C'était un jour de sabbat:
Décidément, on dirait que Jésus le fait exprès. N'aurait-il pas pu attendre le lendemain pour venir faire un tour dans la piscine? Il était à Jérusalem pour quelques jours, et cet infirme, il était sûr de le voir un autre jour. Et faut-il qu'il lui demande explicitement de prendre son lit et de l'emporter à la maison? Faut- il que tout Jérusalem et surtout les pharisiens et les scribes voient cet homme faire ce qu'on n'a pas le droit de faire ce jour-là?

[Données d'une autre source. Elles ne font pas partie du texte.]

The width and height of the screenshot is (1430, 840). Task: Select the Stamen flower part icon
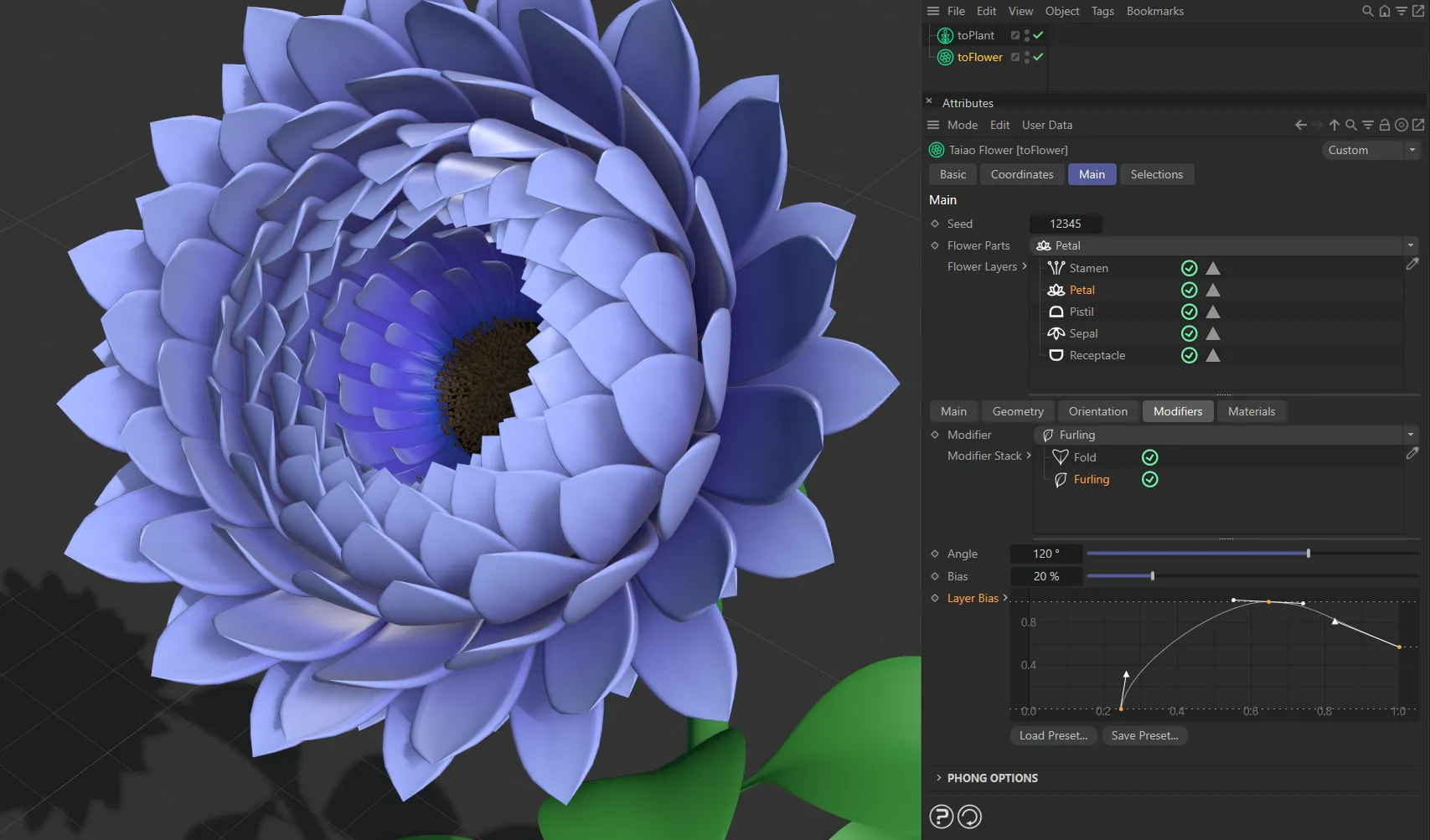(x=1055, y=268)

Oui, c'est encore un miracle de rupture. Jésus ne se moque pas de la loi. N'est-il pas venu en pèlerin célébrer une fête? Ceux qui croient pouvoir le prendre en exemple pour afficher leur mépris du jour du repos se trompent, et terriblement, parce que Jésus, lui, était au temple (V.9). Alors avait-il un compte à régler avec le sabbat? Non, pas avec le sabbat, mais avec la théologie des scribes et des pharisiens, avec leur façon d'observer le sabbat et le mérite qu'ils y attachaient. Quelqu'un a dit un jour que le Notre Père, si malmené, si mal prié, était le plus grand martyr de la chrétienté. Le sabbat, quant à lui, était et est encore le plus grand martyr du judaïsme. Non, Jésus n'a rien contre le sabbat, mais il veut un sabbat libérateur et riche en bénédictions, et non un rite aliénant, triste, fait uniquement de contraintes. Cf. à ce sujet Marc 2:23-28 et le récit de la guérison de l'homme à la main sèche (Marc 3:1-6).

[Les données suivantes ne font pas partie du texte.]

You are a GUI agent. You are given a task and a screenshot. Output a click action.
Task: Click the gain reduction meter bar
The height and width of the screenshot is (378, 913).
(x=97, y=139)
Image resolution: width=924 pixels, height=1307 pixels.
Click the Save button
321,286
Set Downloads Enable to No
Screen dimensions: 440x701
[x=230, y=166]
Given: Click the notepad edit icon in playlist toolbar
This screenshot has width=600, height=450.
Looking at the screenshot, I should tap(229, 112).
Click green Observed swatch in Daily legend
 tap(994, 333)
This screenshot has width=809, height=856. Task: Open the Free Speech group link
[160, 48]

A peine dans les rues de Jérusalem, l'ancien infirme se fit accoster et interpeller. Il violait le sabbat, provoquait ostensiblement et... renvoya la balle à celui qui l'avait guéri. Il ne savait même pas que c'était Jésus, et il fallut qu'il le rencontrât dans le temple pour l'apprendre. Il alla donc dare-dare le dire à ces ultrapieux, ces gardiens tatillons de la loi. Ce n'était pas rendre service au Seigneur, mais après tout n'était-ce pas ce qu'il voulait? Ne cherchait-il pas la confrontation? N'est-ce pas ce qui lui permit de s'expliquer devant eux et de faire l'un de ses exposés les plus importants (V.17-47)? D'ailleurs la plupart des miracles racontés par Jean sont associés à d'importants discours que Jésus n'aurait peut-être pas eu l'occasion de prononcer autrement.
Avez-vous noté au passage que Jésus retrouva l'ancien infirme dans le temple? Ne sachant pas encore que c'était Jésus de Nazareth qui l'avait guéri, il n'a pas pu, comme l'un des dix lépreux, revenir sur ses pas pour le remercier. Alors il est allé dans le temple dire merci à Dieu. Une leçon pour chacun de nous!